What to do ::
In the entries below, find the line with "Task: Select the" and transcribe it and every line after it exactly, through the last line, without pictures.

Collection entries:
──────────────────────────────

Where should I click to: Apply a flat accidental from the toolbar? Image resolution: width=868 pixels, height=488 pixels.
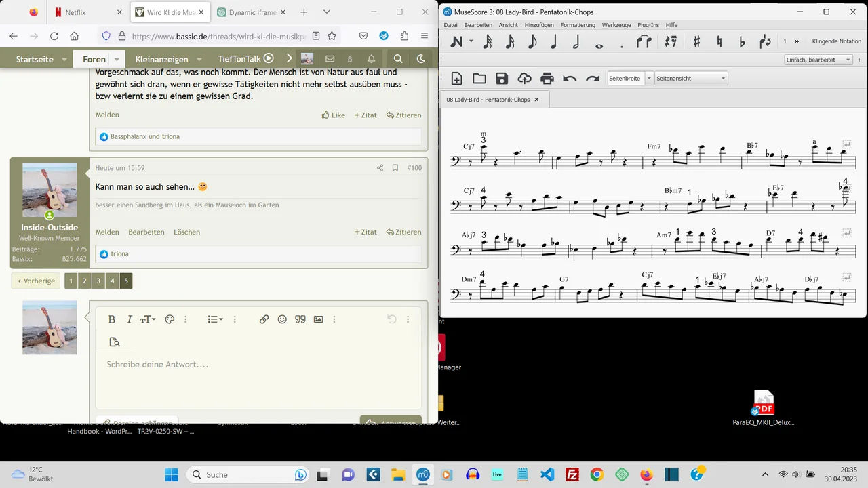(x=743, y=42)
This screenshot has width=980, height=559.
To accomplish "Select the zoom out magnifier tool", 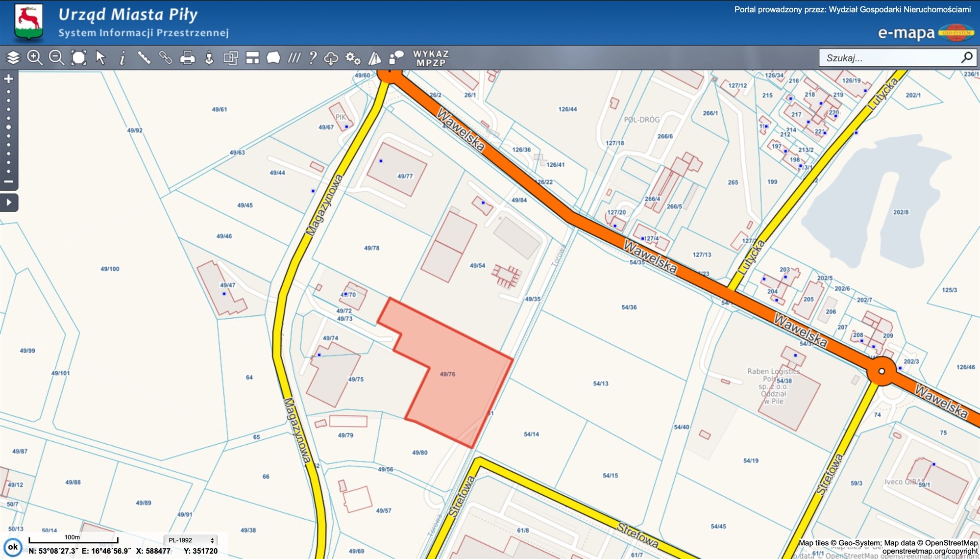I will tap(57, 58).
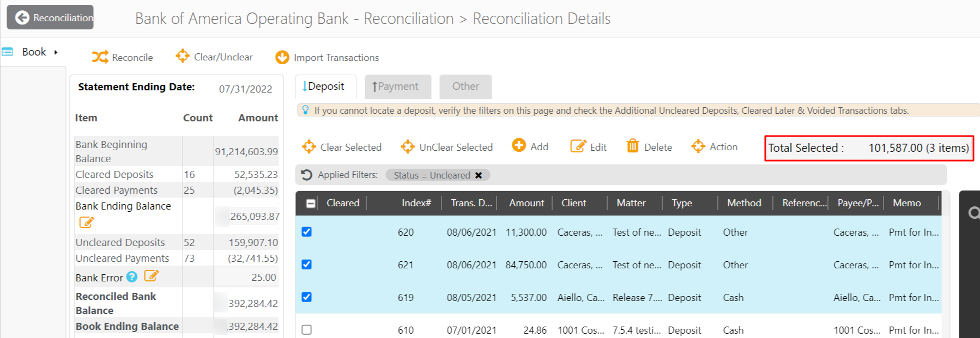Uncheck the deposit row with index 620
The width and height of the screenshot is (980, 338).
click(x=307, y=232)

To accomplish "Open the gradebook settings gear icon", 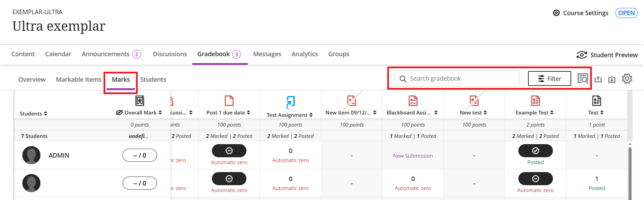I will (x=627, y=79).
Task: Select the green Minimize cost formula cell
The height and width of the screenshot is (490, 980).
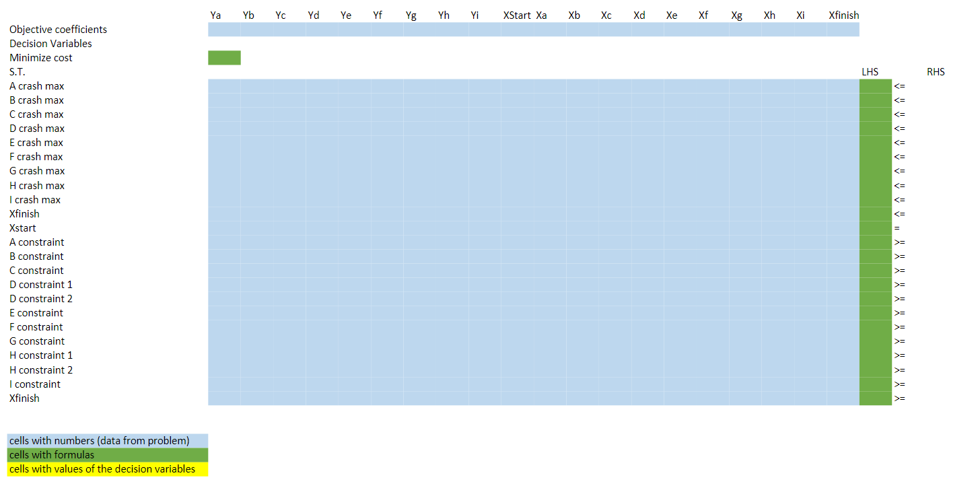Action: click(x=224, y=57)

──────────────────────────────

Task output ::
Task: Select the green Minimize cost formula cell
The height and width of the screenshot is (490, 980).
Action: click(x=224, y=57)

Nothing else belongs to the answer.